Solutions — Distance on Earth’s Surface

Fluency Same meridian, 10°N and 50°N.

θ = 50° − 10° = 40°
d = (π × 6400 × 40) / 180 ≈ 4 468 km

Fluency On equator at 45°W and 75°E.

θ = 45° + 75° = 120° (opposite sides of prime meridian)
d = (π × 6400 × 120) / 180 = (π × 6400 × 2) / 3 ≈ 13 404 km

Fluency Convert 30° arc.

(a) d = (π × 6400 × 30) / 180 = (π × 6400) / 6 ≈ 3 351 km
(b) 30° = 30 × 60 = 1 800 nautical miles; 1 800 × 1.852 ≈ 3 334 km ✓ (consistent)

Fluency At 50°N, 40° longitude separation.

r = 6400 × cos(50°) = 6400 × 0.6428 = 4114 km
d = (π × 4114 × 40) / 180 ≈ 2 872 km

Understanding Cairns (17°S) to Port Moresby (9°S), same meridian approximation.

θ = 17° − 9° = 8° (both south, closer to equator is Port Moresby)
d = (π × 6400 × 8) / 180 ≈ 893 km

Understanding At 60°S, 90° longitude separation.

(a) Distance along parallel (small circle):
r = 6400 × cos(60°) = 6400 × 0.5 = 3200 km
d = (π × 3200 × 90) / 180 = π × 3200 / 2 = π × 1600 ≈ 5 027 km

(b) Note: (60°S, 0°) to (60°S, 90°E) are NOT on the same meridian, so we cannot directly apply the meridian formula for great circle distance. The great circle distance would require more advanced spherical trigonometry. At this level, the parallel route (5 027 km) is what’s calculated.

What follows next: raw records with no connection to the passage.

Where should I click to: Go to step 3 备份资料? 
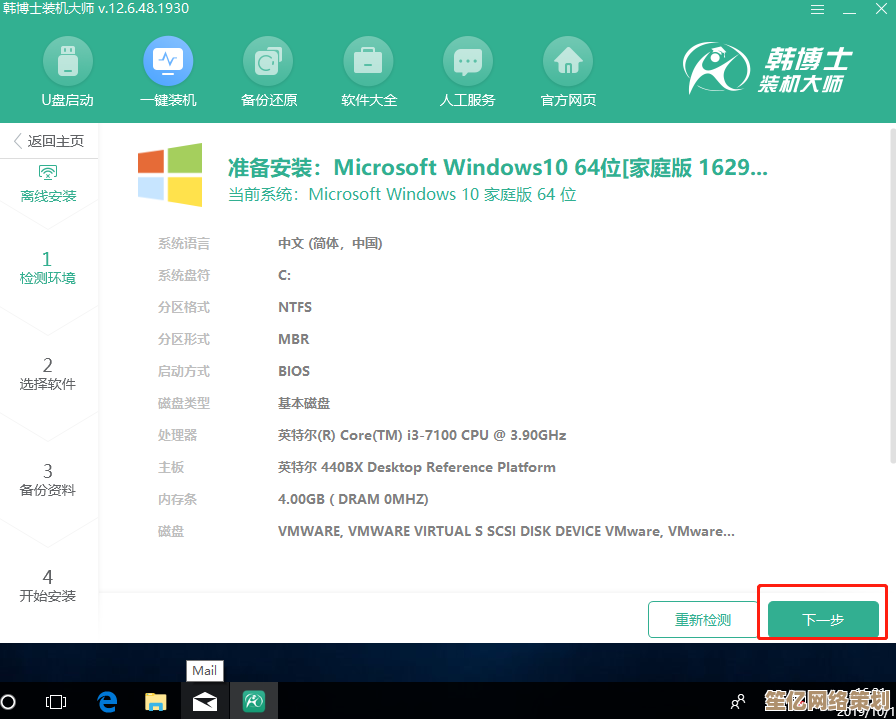[x=48, y=480]
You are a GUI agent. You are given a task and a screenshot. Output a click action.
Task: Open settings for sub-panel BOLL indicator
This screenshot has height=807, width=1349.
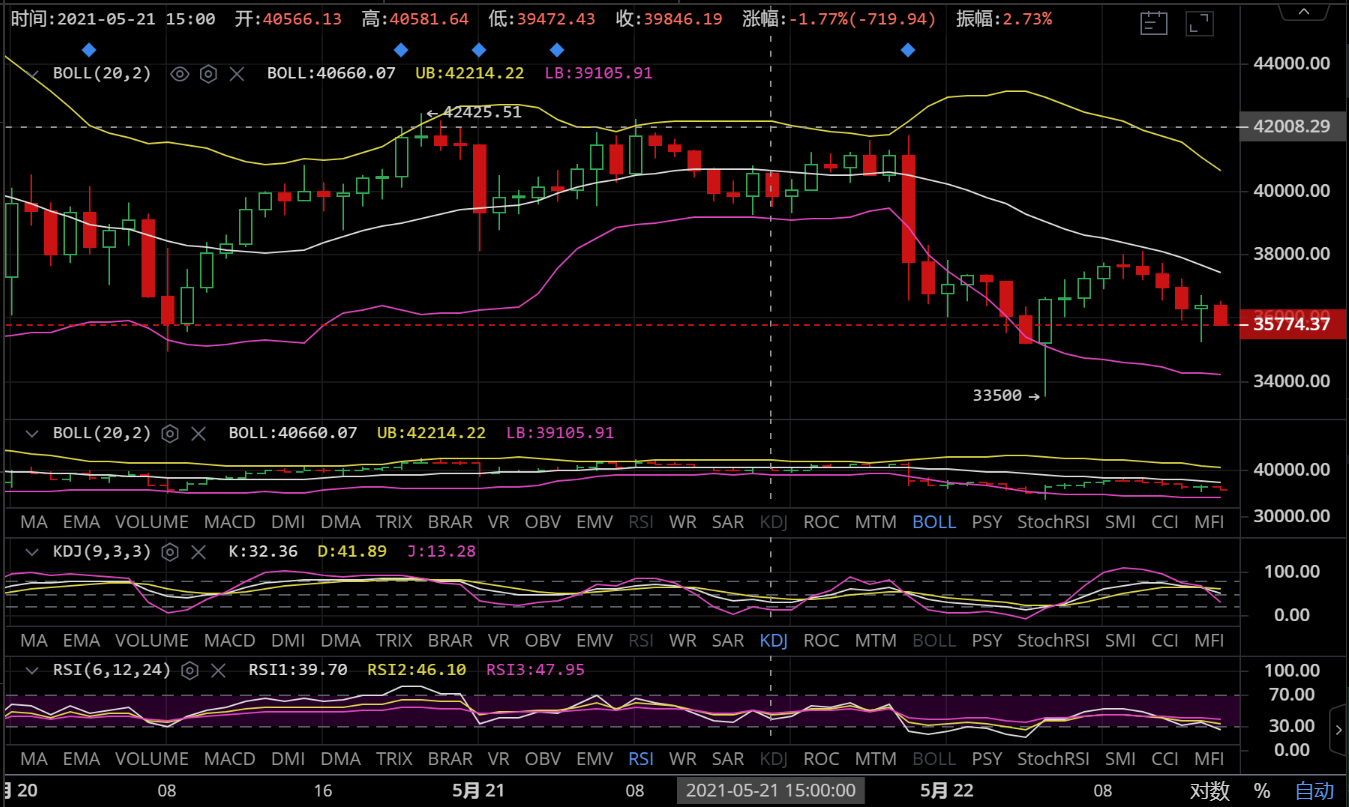pyautogui.click(x=170, y=433)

Understanding Express 3000 km as degrees.

d = (πRθ) / 180 → θ = (180d) / (πR)
θ = (180 × 3000) / (π × 6400) = 540 000 / 20 106 ≈ 26.86°

Understanding Ship east along 30°S from 20°E to 80°E.

θ = 80° − 20° = 60°, φ = 30°
r = 6400 × cos(30°) = 6400 × 0.8660 = 5542 km
d = (π × 5542 × 60) / 180 = (π × 5542) / 3 ≈ 5 801 km

This is not a great circle route. The ship is travelling along a parallel of latitude (a small circle), which is not the shortest path.

Problem Solving London (51.5°N, 0°) to Moscow (55.8°N, 37.6°E), same meridian approximation.

Using same meridian approximation: θ = 55.8° − 51.5° = 4.3°
d = (π × 6400 × 4.3) / 180 ≈ 480 km

Note: This is only the north-south component. The actual great circle distance from London to Moscow is approximately 2 500 km because Moscow is significantly east as well as slightly north. The same-meridian approximation is poor here due to the large longitude difference (37.6°).

Problem Solving (40°N, 30°E) to (40°N, 90°E) by two routes.

(a) Along parallel of latitude (40°N):
Δλ = 90° − 30° = 60°
r = 6400 × cos(40°) = 6400 × 0.7660 = 4902 km
d = (π × 4902 × 60) / 180 = (π × 4902) / 3 ≈ 5 132 km

(b) Via equator (three great circle segments):
Leg 1: (40°N, 30°E) to equator (0°, 30°E): θ = 40° → d = (π × 6400 × 40)/180 ≈ 4 468 km
Leg 2: (0°, 30°E) to (0°, 90°E): θ = 60° → d = (π × 6400 × 60)/180 ≈ 6 702 km
Leg 3: (0°, 90°E) to (40°N, 90°E): θ = 40° → d ≈ 4 468 km
Total via equator: 4 468 + 6 702 + 4 468 ≈ 15 638 km

The parallel route (5 132 km) is shorter because it stays close to both cities. The detour via the equator is much longer. Note: the true great circle route between these two points is even shorter than the parallel route (≈ 4 800 km).